Document passage
>> START
Futurismic have my latest Blasphemous Geometries Column.

The column arose from the fact that, instead of playing a new game like a good columnist, I instead devoted all of my video game time over the last month to replaying Oblivion and Europa Universalis III. By the way, Oblivion is so much more fun if you play it as a warrior instead of a sneaky bloke with a bow. As the deadline loomed, I realised that I had better start looking around for a slightly shorter game to play and I stumbled across Jake Elliott’s indie game Last Tuesday, which can be downloaded for free HERE. Elliott’s game so closely adhered to the template of art house cinema that the column pretty much wrote itself:

Many of the earliest writings on film are psychological in nature because filmmakers were desperate to understand how it was that the human brain took a series of stills photographs and constructed it into not just a moving image but also an entire narrative. Indeed, it is said that when the Lumiere brothers first showed moving images of an approaching train to Parisian audiences, members of the audience fled in panic because they had not yet learned to distinguish between a large moving image of an oncoming train and an actual oncoming train. In order to ‘make sense’ of what it was they were seeing, audiences had to acquire the correct interpretative strategy.  A hundred years later and art house audiences are expected to be able to draw not only on the skills required to make sense of moving images but also upon a veritable arsenal of interpretative techniques used to shed light on narratives filled with the sorts of intentional ambiguities, inconsistencies and plot holes that would be decried as incompetence were it not for the fact that they were evidence of genius.
>> END
Records shown
>> START
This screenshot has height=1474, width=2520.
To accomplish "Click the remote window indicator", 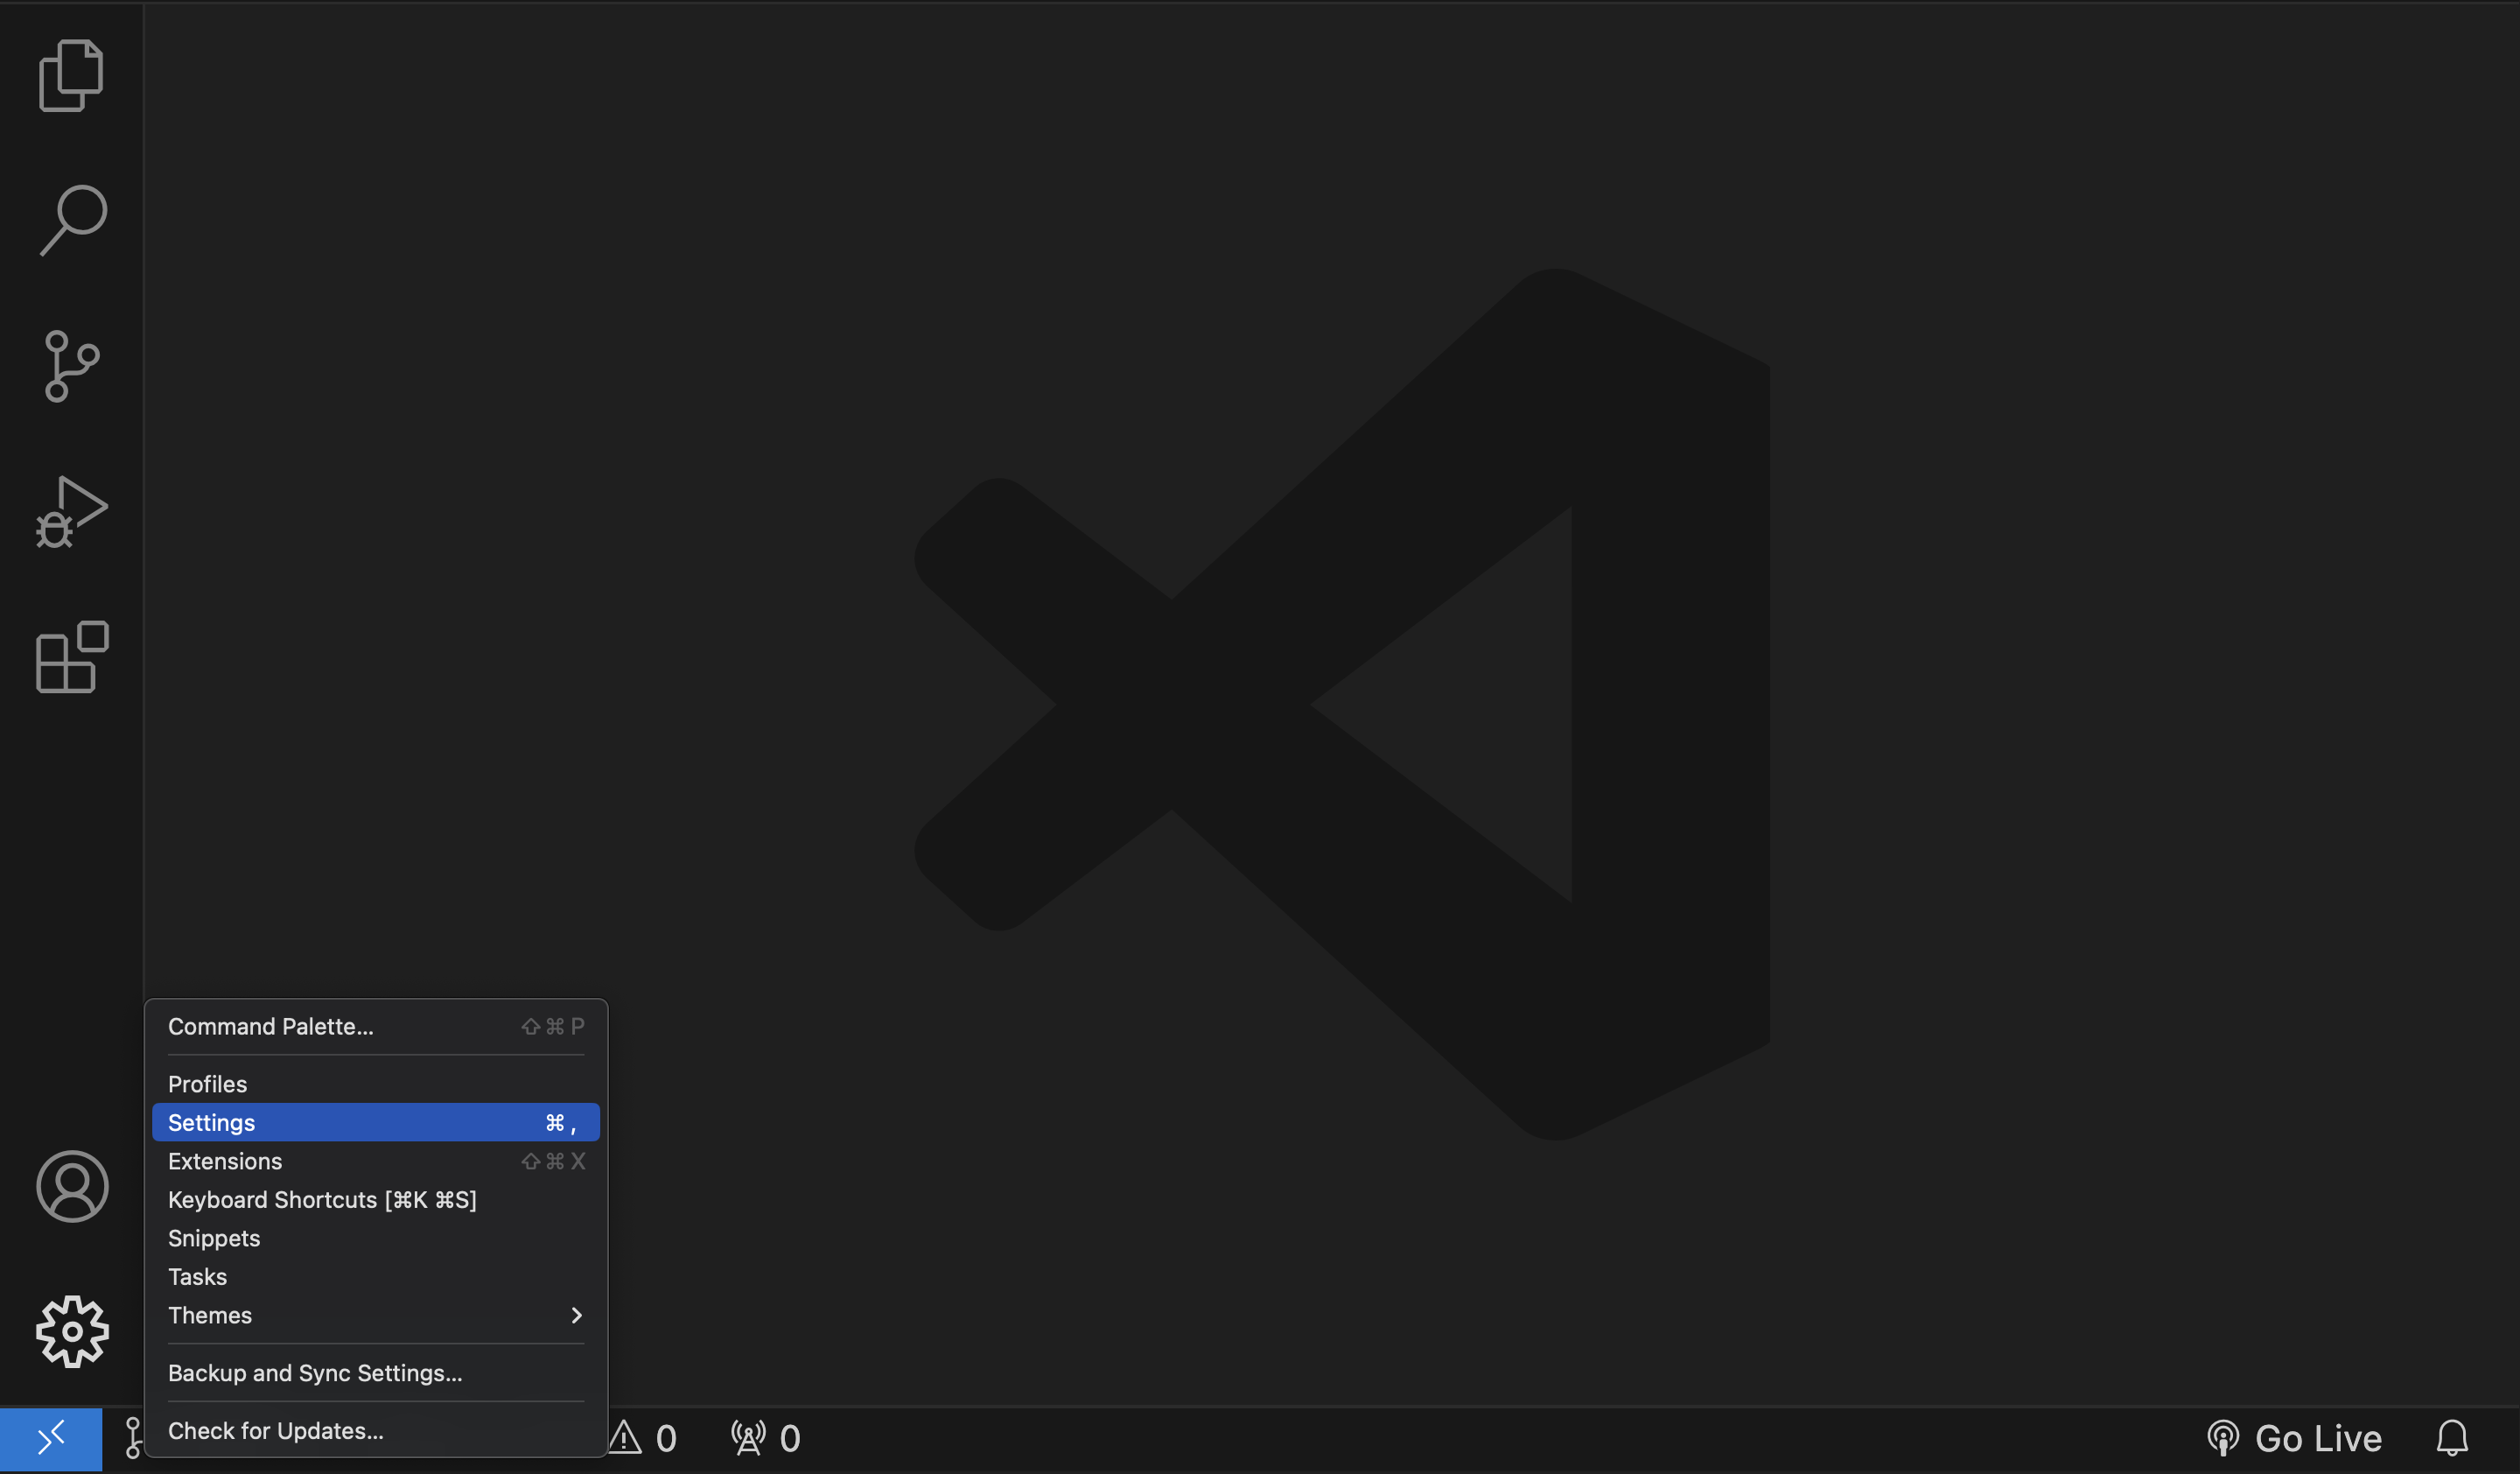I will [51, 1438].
>> END
>> START
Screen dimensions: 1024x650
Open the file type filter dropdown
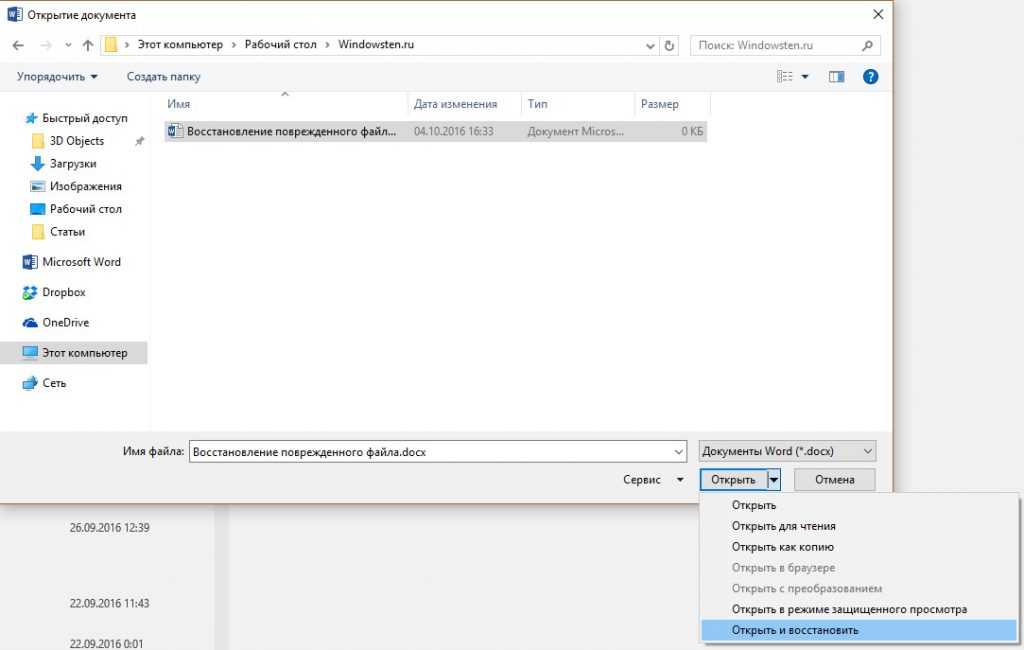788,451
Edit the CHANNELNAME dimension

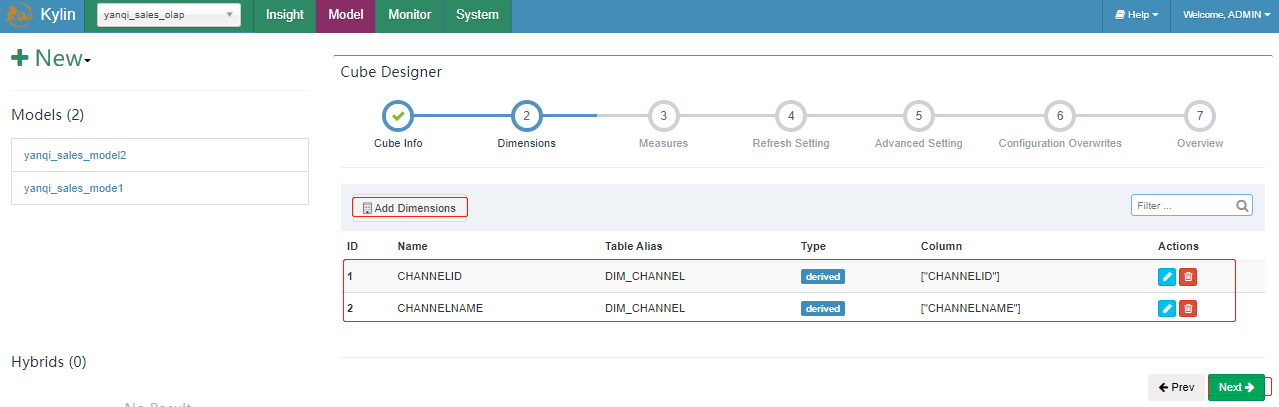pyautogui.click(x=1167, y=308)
>> END
>> START
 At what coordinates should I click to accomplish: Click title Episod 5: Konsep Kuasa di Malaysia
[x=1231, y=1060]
>> END
Challenges
A) Using the passage about the game column, decide whether each statement agrees with it. Answer yes or no for each and quote the text's deciding words exactly.
(i) Over the last month, the writer spent all of their video game time replaying Oblivion and Europa Universalis III.
(ii) Last Tuesday has to be bought before it can be played.
(iii) The writer finds Oblivion more fun when played as a sneaky bloke with a bow.
B) Turn the lines of the entries into a numbered list with blank lines left out. Start with the line containing "At what coordinates" and go on through the line containing "[x=1231, y=1060]".

The solutions
A)
(i) Yes: "I instead devoted all of my video game time over the last month to replaying Oblivion and Europa Universalis III."
(ii) No: "which can be downloaded for free HERE"
(iii) No: "Oblivion is so much more fun if you play it as a warrior instead of a sneaky bloke with a bow."

B)
1.  At what coordinates should I click to accomplish: Click title Episod 5: Konsep Kuasa di Malaysia
2. [x=1231, y=1060]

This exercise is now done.